Organisers of the new Australian National Road Series opener the Tour de Perth are taking a global approach to the running of the April event, gaining the support of locally-based mining giant Woodside Petroleum as naming rights sponsor and additional support from retailer, Target.
The Tour de Perth will kick off the NRS on April 11, with a 20km individual time trial taking around Rottnest Island. April 13 will see a tough double-header starting with a 120km road race around the Perth Hills, followed by a one-hour criterium in Kalamunda Town Centre. The Tour concludes on April 14 with a 112km road race in central Perth and Kings Park.
In 2013, the NRS is very much a national competition, with events taking place in all states and territories with the exception of the Northern Territory. While on paper, the expansion of the series is a good thing, there have been rumblings of concern from east coast-based teams that the costs of transporting riders, staff and equipment to the other side of the country makes the trip prohibitive. It's an issue that Tour de Perth organiser Craig Smith-Gander confronted head-on.
"I recognise that it's a long way to come to Perth," he told Cyclingnews. "It's always an issue as an event owner in Western Australia that people have to come across the Nullabor. When it's going the other way, West Australians understand it - we travel all the time.
"We're going out of our way to have a really good prize pool - which is much better than any comparable race in Australia, have accommodation and motor vehicles thrown in which will make it easier on their budgets."
Teams will be provided with transportation from the moment they reach the airport in Perth and as a "worst case scenario" accommodation will be heavily subsidised by CIC Events.
"Hertz has sponsored all of the events we've had for a number of years now and they're a very good sponsor," explained Smith-Gander.
"Every team that comes from overseas or the eastern states will get a team car which will be provided to them free of charge for the course of the event. We will then have a number of buses and coaches which will then ferry the troops around."
Admittedly, the inclusion of the ITT could prove costly for teams with the need for at least two bikes per rider to be transported from their base, but Smith-Gander was unwilling to put restrictions on time trial equipment unlike some other events which include stages against the clock. It's a view very much in line with the bigger picture approach for the NRS in 2013.

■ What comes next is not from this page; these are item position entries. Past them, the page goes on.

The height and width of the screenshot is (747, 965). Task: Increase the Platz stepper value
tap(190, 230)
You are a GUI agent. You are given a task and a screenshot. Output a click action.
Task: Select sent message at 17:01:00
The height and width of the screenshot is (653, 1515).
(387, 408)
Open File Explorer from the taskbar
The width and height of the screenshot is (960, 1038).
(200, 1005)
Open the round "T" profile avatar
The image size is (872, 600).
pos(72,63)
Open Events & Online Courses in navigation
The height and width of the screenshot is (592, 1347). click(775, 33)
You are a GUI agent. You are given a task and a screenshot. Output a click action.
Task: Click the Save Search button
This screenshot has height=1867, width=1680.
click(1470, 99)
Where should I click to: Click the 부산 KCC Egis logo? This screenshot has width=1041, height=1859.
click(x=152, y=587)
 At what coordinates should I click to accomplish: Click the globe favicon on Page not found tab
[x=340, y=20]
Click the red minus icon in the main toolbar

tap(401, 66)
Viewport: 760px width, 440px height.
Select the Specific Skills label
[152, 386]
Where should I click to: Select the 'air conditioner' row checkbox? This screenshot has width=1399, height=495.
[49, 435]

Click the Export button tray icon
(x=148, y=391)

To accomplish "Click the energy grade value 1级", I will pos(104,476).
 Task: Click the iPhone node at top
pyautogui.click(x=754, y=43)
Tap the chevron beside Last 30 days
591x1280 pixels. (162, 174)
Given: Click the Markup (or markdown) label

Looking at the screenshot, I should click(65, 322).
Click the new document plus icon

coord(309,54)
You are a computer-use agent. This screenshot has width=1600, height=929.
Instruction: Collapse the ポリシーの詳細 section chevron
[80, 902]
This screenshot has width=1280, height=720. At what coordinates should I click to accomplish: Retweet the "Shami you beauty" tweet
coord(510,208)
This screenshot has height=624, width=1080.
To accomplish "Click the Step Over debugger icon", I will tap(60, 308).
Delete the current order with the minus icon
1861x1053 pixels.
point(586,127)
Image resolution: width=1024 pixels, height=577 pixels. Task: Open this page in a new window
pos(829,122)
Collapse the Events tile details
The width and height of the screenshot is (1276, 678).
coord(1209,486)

"We won't specify TT bikes, but we won't stipulate road bikes either," he explained. "Teams can do what they want, but my view is if we are going to have a professional national series we should encourage the use of the best equipment."
While the Cycling WA-owned event is not new, it's reappearance on the calendar after a two-year absence is due to the input of CIC Events, which had originally proposed a UCI 2.1 event for Western Australia only to fall short of funding late last year.
Cycling WA had already moved to bring the NRS event back for mid-2013 but was facing financial hurdles. Smith-Gander meantime also made an approach to Cycling Australia about the event, and it was suggested that the two parties come together.
"That all made perfect sense," Smith-Gander told Cyclingnews. "We agreed that we'd go at it together. I've taken the financial risk, which makes them [Cycling WA] more comfortable. Cycling WA's coming out of a difficult period; it's financially not strong and trying to re-build itself."
The news that Woodside - Australia's largest independent dedicated oil and gas company and one of the world's leading producers of liquefied natural gas - has come on board for 2013, shows promising signs for the future, said Smith-Gander.
"It lends gravitas to the event and it makes it a lot easier to go and talk to other sponsors," he explained. "Apart from being West Australian, they compete in a global marketplace for their employees. Their very strong view is that they need to provide events and experiences for their international workforce that befits and international company."
It also goes a long way towards the prize pool which will be at least $25,000 and set to grow as more sponsors come on board.
Target's inroads into cycling in Australia also continue, with the announcement last year that they have come on board with the re-badged John West Cycling team which is now known as Target-Trek. The retailer too, has West Australian roots with owner Wesfarmers Perth-based.
"Whilst there has been some discussion about this in the media recently we will certainly be having podium girls and they will be dressed by Target," said Smith-Gander. "It makes a lot of sense to them."
A maximum of 15 teams are likely to compete at the 2013 Tour de Perth with several outfits from Asia being invited. Second-year UCI Continental team OCBC Singapore is the first to confirm its attendance, after recently using Perth for a successful training camp. Smith-Gander is hoping that the Tour de Perth is very much an attractive option for Asian teams.
"WA is on the same time zone," he said. "And it's cheaper for them to fly into Perth than it is to Sydney."